賈琅的心頭驀地一跳,一瞬間升騰起了強烈的不安來,面上卻還強力維持著,笑道:“這不是好事?”
確實是好事。水溶也老大不小了,如今二十三,早已年滿弱冠。尋常人家的公子哥兒十七八也該成家了,更別說他貴為北靜王世子,生的又俊美,不知有多少人家擠破了腦袋想將女兒嫁入他家呢。
水溶定定看著他,眼中似乎有些失望的意味。
“阿柒,你果真覺得這是好事?”
他的神色頗有些委屈,讓賈琅一愣,一時再也說不出那般口是心非的話了。
他一點都不覺得這是好事。
不僅不覺得,他甚至覺得自己整顆心都被泡在了鹽水裡,密密麻麻的疼痛與酸澀。只是這種感覺著實太過陌生,他甚至不敢往下深想,深怕再進一步,便是萬劫不復之地。
可是縱使如此,他也,他也......
久久未等到他的回答,水溶似乎也心冷了。他裹了袍子站起身來,一言不發便出了池子往外走。這一下子倒真是把賈琅嚇住了,他望著那人匆忙離去的身影,一時也顧不得自己沒穿衣服了,忙上前一把拉住了那人的衣角。
水溶的身影頓住了,站在原地,卻也不曾回頭看他。
“水溶......”半晌後,身後那人方才顫抖著聲道,“你這是在逼我。”
那神仙默不作聲地站在原地,只靜靜地聽著。
賈琅拽著他的衣角,像是用上了全身的力氣,甚至連身體都開始顫抖起來。他輕聲道:“水溶,我前世,從未喜歡上過任何一個人。”
不是不能,而是不敢。
他拖著那樣一副羸弱的身體,指不定哪天便一病去了。倘若如此,豈不是會給真心愛他的人,帶來莫大的傷害?
與其如此絆人心,不如當初莫相識。
今世他終於有了健康的、可以毫無顧忌又跑又跳的身體,可心底裡那一點不安卻從未散去。更何況水溶是個神仙,不老的神仙。而他只是個凡人,註定要經歷生老病死經歷容顏衰落之時——那個時候,自己又該怎麼辦?

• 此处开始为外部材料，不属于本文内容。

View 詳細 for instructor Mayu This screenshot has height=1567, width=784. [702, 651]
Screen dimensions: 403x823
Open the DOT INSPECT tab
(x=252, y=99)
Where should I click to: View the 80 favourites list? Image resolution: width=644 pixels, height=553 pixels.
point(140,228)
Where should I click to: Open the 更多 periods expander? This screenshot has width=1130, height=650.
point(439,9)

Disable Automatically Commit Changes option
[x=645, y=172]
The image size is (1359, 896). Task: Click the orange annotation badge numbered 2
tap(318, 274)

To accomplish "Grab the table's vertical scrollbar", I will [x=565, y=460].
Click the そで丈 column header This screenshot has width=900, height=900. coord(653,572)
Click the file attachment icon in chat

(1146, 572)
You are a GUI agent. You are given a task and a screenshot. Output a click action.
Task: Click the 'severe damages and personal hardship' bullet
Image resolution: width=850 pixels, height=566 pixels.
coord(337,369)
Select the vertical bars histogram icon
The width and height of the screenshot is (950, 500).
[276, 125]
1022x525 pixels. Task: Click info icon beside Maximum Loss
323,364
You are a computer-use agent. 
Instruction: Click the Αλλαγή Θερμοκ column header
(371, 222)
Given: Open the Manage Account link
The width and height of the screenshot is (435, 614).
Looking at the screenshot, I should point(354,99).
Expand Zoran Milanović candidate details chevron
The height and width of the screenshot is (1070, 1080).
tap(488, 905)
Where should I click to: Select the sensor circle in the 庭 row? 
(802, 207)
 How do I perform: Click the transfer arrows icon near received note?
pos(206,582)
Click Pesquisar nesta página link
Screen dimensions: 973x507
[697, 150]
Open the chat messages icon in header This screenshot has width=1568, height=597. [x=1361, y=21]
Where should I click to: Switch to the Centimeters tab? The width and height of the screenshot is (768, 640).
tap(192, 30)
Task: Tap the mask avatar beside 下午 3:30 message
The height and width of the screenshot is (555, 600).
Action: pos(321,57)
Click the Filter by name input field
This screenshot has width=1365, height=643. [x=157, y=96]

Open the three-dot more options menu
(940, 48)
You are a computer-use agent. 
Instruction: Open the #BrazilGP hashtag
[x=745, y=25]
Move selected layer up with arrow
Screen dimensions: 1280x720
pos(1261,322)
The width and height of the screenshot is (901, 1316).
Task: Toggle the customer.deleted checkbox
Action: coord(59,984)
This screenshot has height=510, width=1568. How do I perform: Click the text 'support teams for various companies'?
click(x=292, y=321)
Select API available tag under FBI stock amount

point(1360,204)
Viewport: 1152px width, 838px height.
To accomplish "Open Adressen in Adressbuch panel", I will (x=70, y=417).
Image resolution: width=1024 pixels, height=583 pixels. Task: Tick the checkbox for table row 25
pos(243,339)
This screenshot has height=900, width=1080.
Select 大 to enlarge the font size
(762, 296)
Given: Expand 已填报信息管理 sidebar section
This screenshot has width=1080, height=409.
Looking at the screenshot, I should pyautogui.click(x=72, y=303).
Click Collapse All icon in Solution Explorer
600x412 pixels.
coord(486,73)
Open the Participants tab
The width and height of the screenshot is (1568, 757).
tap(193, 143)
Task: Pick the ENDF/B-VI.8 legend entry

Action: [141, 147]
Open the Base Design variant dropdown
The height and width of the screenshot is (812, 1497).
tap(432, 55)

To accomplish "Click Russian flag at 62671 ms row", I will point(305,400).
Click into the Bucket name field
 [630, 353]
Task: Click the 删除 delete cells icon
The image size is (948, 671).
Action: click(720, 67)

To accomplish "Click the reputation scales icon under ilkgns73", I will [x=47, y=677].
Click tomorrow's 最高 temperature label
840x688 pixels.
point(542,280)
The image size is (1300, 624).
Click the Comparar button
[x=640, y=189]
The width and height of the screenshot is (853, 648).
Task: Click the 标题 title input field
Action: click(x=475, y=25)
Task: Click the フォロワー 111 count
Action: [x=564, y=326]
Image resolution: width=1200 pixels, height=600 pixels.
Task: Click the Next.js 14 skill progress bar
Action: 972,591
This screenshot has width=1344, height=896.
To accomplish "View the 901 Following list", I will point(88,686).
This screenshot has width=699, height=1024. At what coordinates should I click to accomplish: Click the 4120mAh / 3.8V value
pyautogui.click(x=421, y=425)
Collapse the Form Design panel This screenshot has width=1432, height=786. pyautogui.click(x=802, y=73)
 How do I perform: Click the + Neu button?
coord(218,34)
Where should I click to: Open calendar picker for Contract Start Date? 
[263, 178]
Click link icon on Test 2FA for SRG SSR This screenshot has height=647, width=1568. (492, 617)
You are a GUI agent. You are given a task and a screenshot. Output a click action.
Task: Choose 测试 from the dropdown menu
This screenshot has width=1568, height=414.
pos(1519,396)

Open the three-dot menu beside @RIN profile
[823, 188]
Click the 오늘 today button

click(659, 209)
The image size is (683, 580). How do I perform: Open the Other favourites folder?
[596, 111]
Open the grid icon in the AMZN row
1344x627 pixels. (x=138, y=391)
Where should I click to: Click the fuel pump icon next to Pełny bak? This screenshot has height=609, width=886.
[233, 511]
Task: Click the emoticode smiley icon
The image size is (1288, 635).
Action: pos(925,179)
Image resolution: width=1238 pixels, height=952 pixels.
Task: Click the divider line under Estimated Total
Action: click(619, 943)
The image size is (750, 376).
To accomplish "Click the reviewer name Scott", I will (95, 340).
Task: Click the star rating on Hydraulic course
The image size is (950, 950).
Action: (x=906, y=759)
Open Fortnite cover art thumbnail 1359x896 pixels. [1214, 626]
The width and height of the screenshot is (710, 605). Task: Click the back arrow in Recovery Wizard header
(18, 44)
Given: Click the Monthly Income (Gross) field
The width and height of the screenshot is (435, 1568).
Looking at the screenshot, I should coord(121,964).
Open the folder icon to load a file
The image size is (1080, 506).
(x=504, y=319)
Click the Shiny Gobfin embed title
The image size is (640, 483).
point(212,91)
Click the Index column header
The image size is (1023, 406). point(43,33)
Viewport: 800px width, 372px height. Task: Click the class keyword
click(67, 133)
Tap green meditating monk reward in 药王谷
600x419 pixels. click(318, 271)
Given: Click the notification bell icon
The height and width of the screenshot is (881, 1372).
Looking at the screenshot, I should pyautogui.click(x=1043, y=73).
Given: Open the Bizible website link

所以即使想清楚了,也要將這種危險的想法藏在腦海最深的地方。
在今日之前,賈琅一直便是這樣想的。
可是若眼睜睜看著這人另屬他人,賈琅卻又做不到,像是有萬千根絲線纏繞在心上,離的距離一遠便密密麻麻的疼。所以他鼓起勇氣,去嘗試自己原先一直不敢嘗試的東西——
“水溶,”他緊緊地抓著那人的衣襟,一字一頓道,“你聽著,我心悅你。”
水溶的身體猛烈的一顫,隨即像是要轉過身來,卻忙被賈琅阻止了:“你莫要轉過來,我此刻,並不敢看到你的臉。”他把頭垂下去深深地吸了一口氣,儘管面上早已紅了一大片,卻還是堅定道:“我不完美,會有很多小脾氣,會有許多想要做的事。會有很強的獨佔欲,甚至也無法和你一齊走到山崩海裂就先經歷了生老病死......可是果然,此刻我只想任性這一回,無論結果是好是壞,該說的話,還是要說與你聽。”
他驀然想起當日滿月時初見,那少年直直地便向他走來,像是眼中從始至終都只有他一個人。那人將他抱在懷中放在膝上,帶他去了許多地方走過了許多條路,侵佔了他回憶的半壁江山,不知不覺間,便將心蠶食掉了一半。
所以。
他閉上了眼,像是在等待著最終的審判。
身前的氣息驀地清冽起來,像是有看不見的風輕柔地穿過,那人轉了身,聲音中都帶了微微寵溺的笑意。
“阿柒,我可算是,聽到你的心裡話了。”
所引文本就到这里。